Memory management is fundamental to the performance of all applications. On modern server architectures, an application's memory allocator needs to balance memory utilization against the ability to use 2MB huge pages, which are crucial for achieving high performance. This paper shows that prior C++ memory allocators are fundamentally limited because optimizing this trade-off depends on the knowledge of object lifetimes, which is information allocators lack. We introduce a two-step approach to attain high memory utilization in huge pages. We first introduce a novel machine-learning approach that predicts the lifetime of freshly allocated objects using the stack trace at the time of allocation and treats stack traces as natural language. We then present a fundamentally new type of memory allocator that exploits (potentially incorrect) object lifetime predictions to achieve high memory utilization at full huge page usage.
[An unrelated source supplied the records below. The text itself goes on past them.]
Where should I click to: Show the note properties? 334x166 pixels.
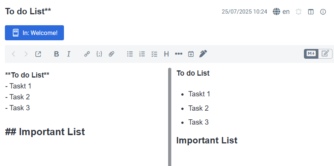click(323, 12)
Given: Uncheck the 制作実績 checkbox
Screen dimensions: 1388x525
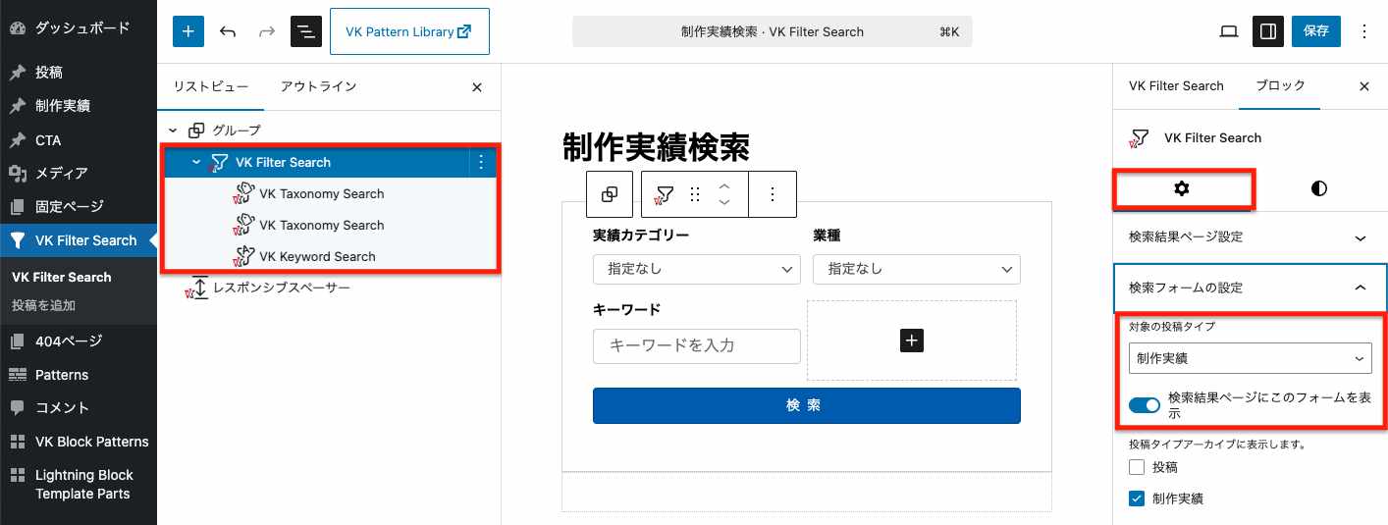Looking at the screenshot, I should coord(1137,499).
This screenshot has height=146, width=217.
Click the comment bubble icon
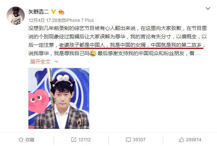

In contrast to prior memory allocators that organize their heap around size classes and free lists, our allocator organizes the heap based on predicted lifetime classes and adjusts to mispredictions on the fly. We demonstrate experimentally that this learned lifetime-aware memory allocator (LLAMA) reduces fragmentation with huge pages by up to 78%. Our approach gives rise to a new methodology for applying ML in computer systems. In addition, similar space-time bin packing problems abound in computer science and we discuss how this approach has applications beyond memory allocation to a wide range of problems.